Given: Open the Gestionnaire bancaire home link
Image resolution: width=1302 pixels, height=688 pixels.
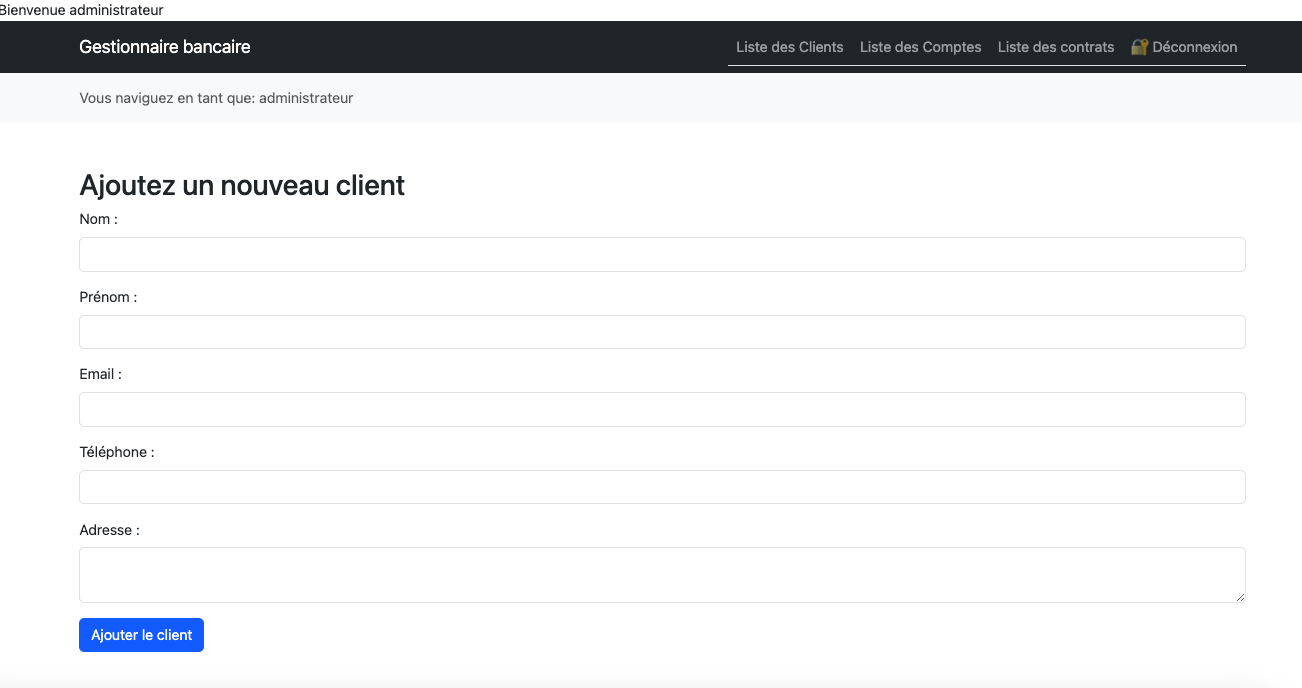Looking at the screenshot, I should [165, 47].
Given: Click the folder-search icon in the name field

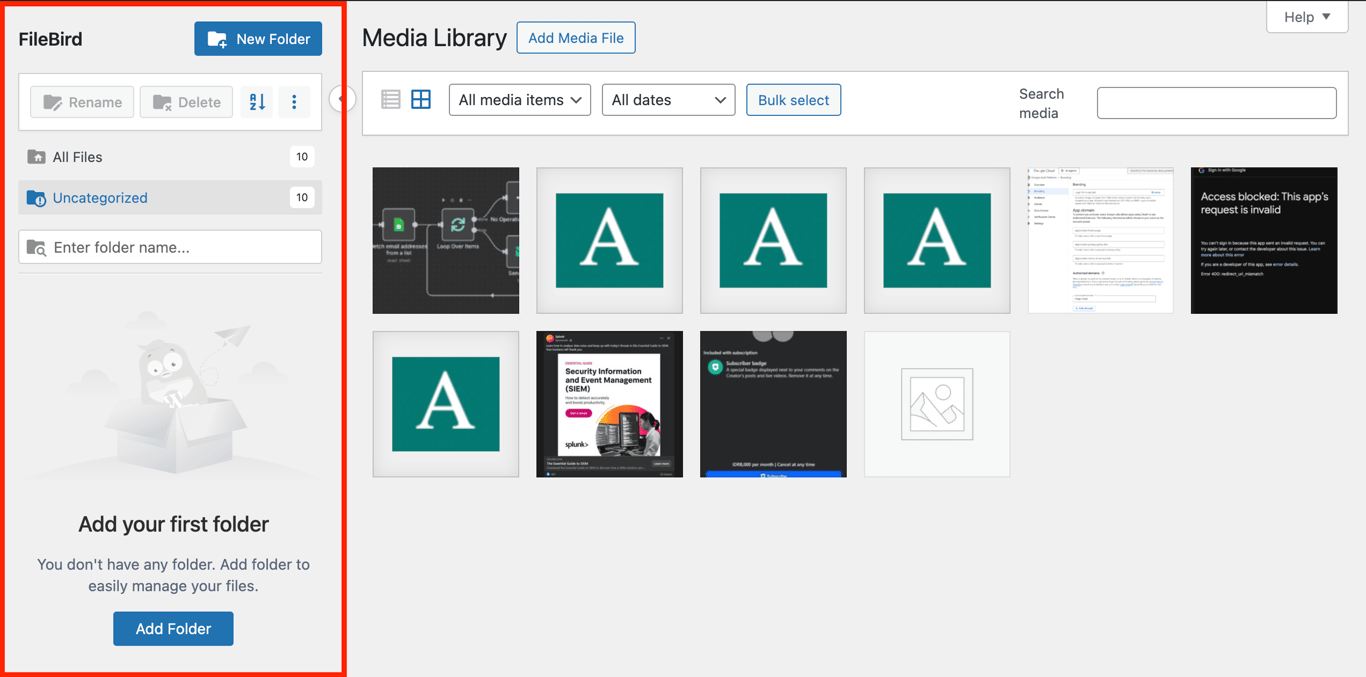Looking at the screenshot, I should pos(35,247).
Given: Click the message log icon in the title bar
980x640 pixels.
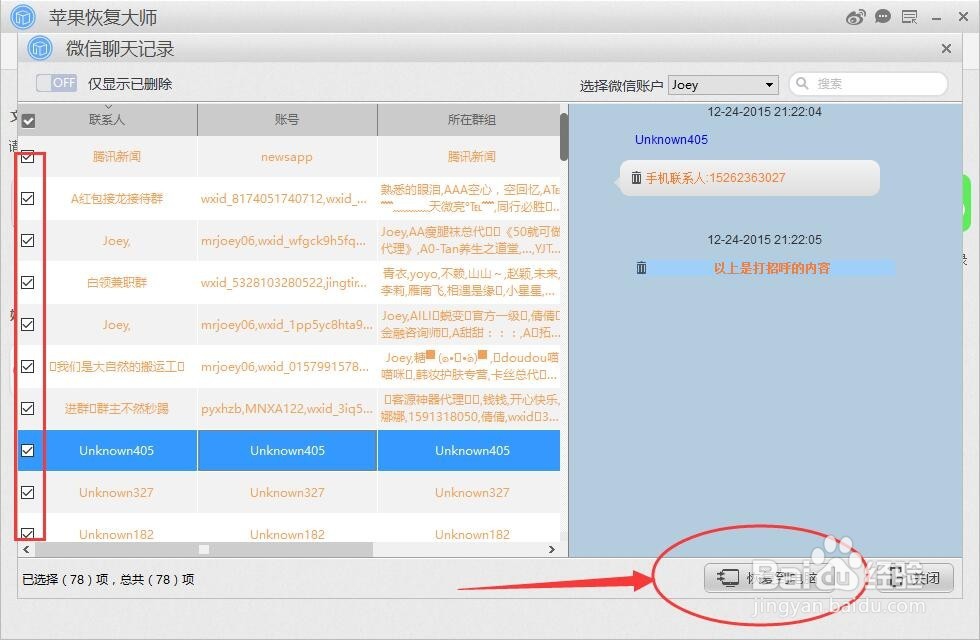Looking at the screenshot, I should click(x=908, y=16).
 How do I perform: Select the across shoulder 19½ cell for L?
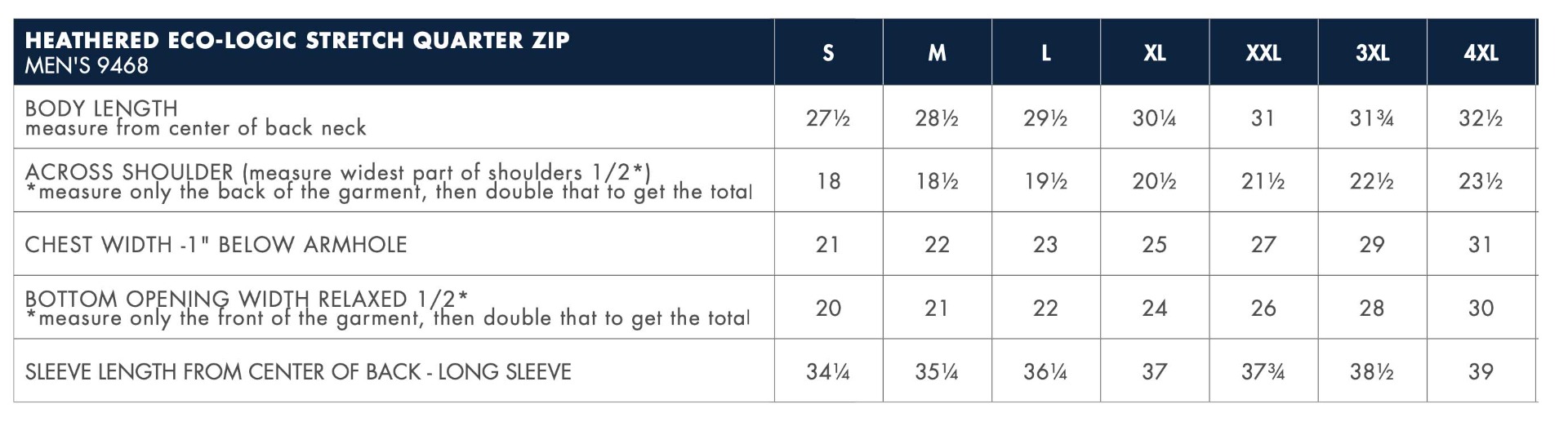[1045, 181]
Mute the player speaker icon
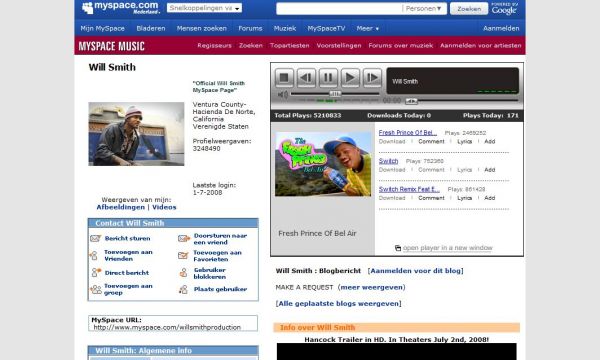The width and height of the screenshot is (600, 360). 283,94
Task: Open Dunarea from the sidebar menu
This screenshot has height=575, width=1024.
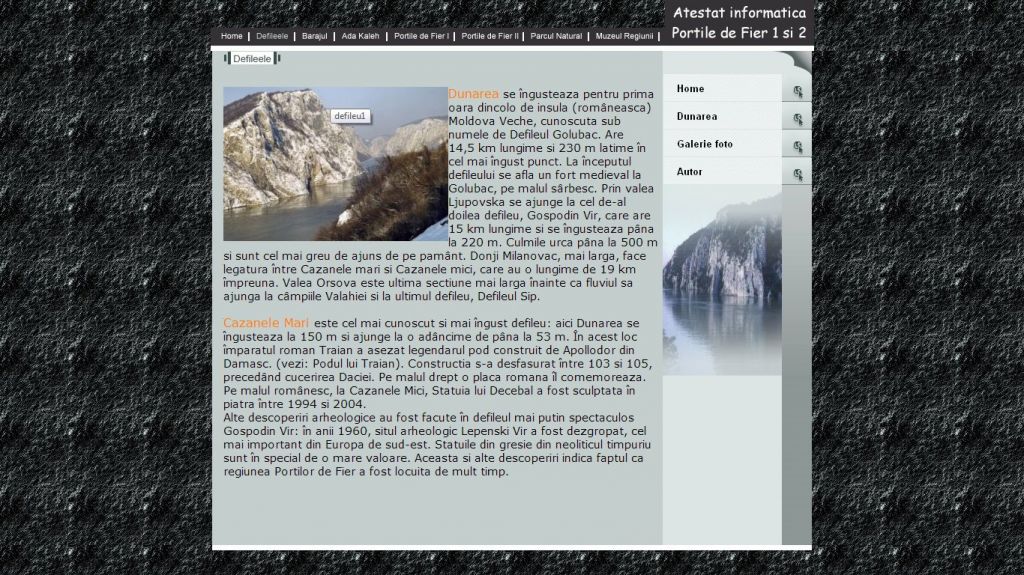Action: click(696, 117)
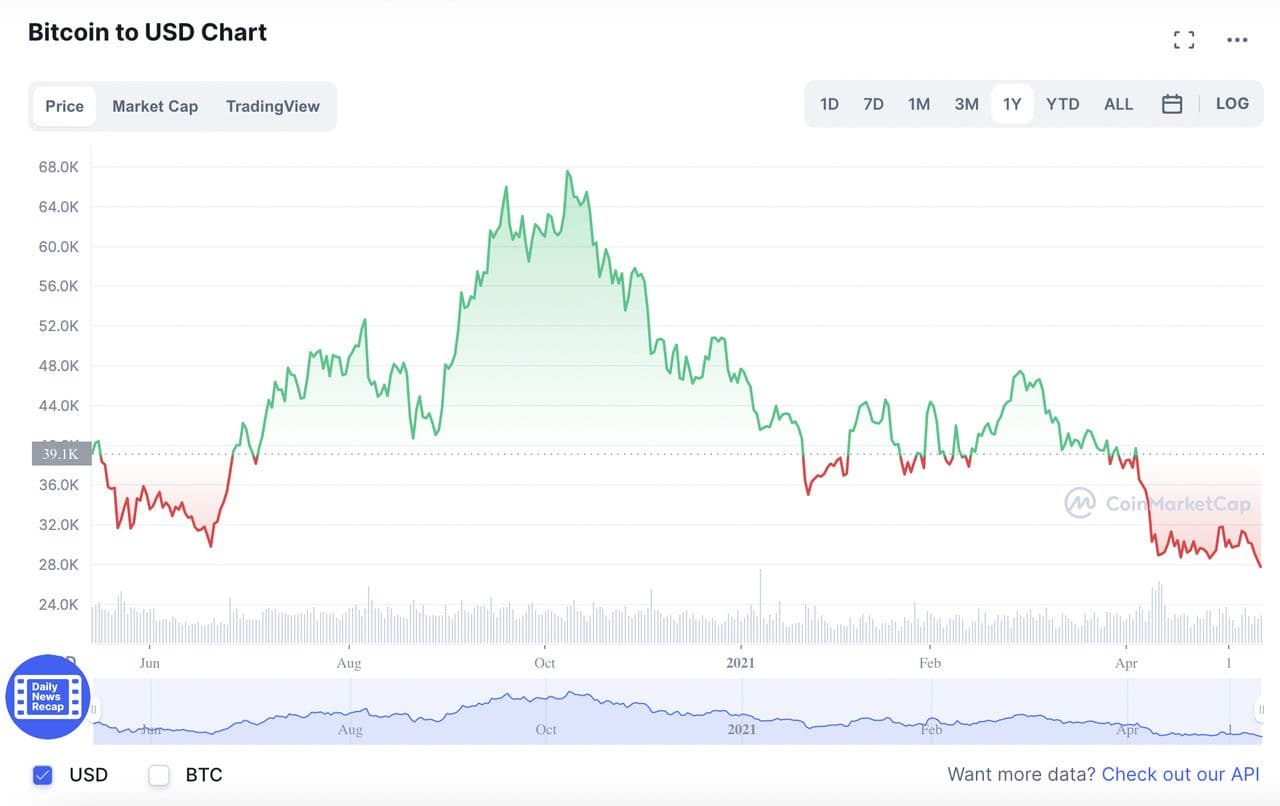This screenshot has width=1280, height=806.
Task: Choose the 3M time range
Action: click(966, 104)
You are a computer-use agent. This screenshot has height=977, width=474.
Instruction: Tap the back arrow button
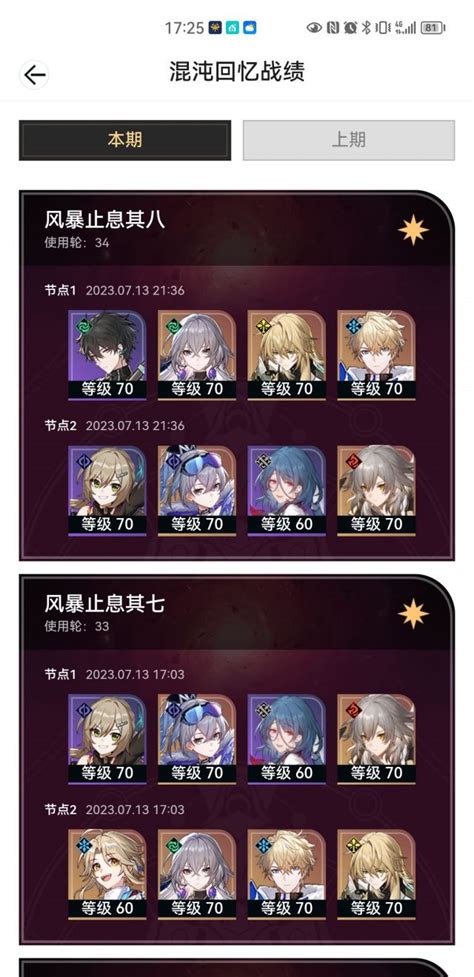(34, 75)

*OBJECTIVE*. Copy the material above line for line, without changing any wording, and leave out the pictures.

*SOLUTION FOR THIS TASK*.
Given: Open the Gestionnaire bancaire home link
Image resolution: width=1302 pixels, height=688 pixels.
Looking at the screenshot, I should [165, 47].
Given: Click the folder-search icon in the name field

Looking at the screenshot, I should pos(35,247).
Given: Click the message log icon in the title bar
980x640 pixels.
Looking at the screenshot, I should click(x=908, y=16).
 How do I perform: Select the across shoulder 19½ cell for L?
[1045, 181]
Mute the player speaker icon
The width and height of the screenshot is (600, 360). 283,94
Task: Open Dunarea from the sidebar menu
This screenshot has height=575, width=1024.
Action: click(696, 117)
This screenshot has width=1280, height=806.
Task: Choose the 3M time range
Action: click(966, 104)
You are a computer-use agent. This screenshot has height=977, width=474.
Instruction: Tap the back arrow button
(34, 75)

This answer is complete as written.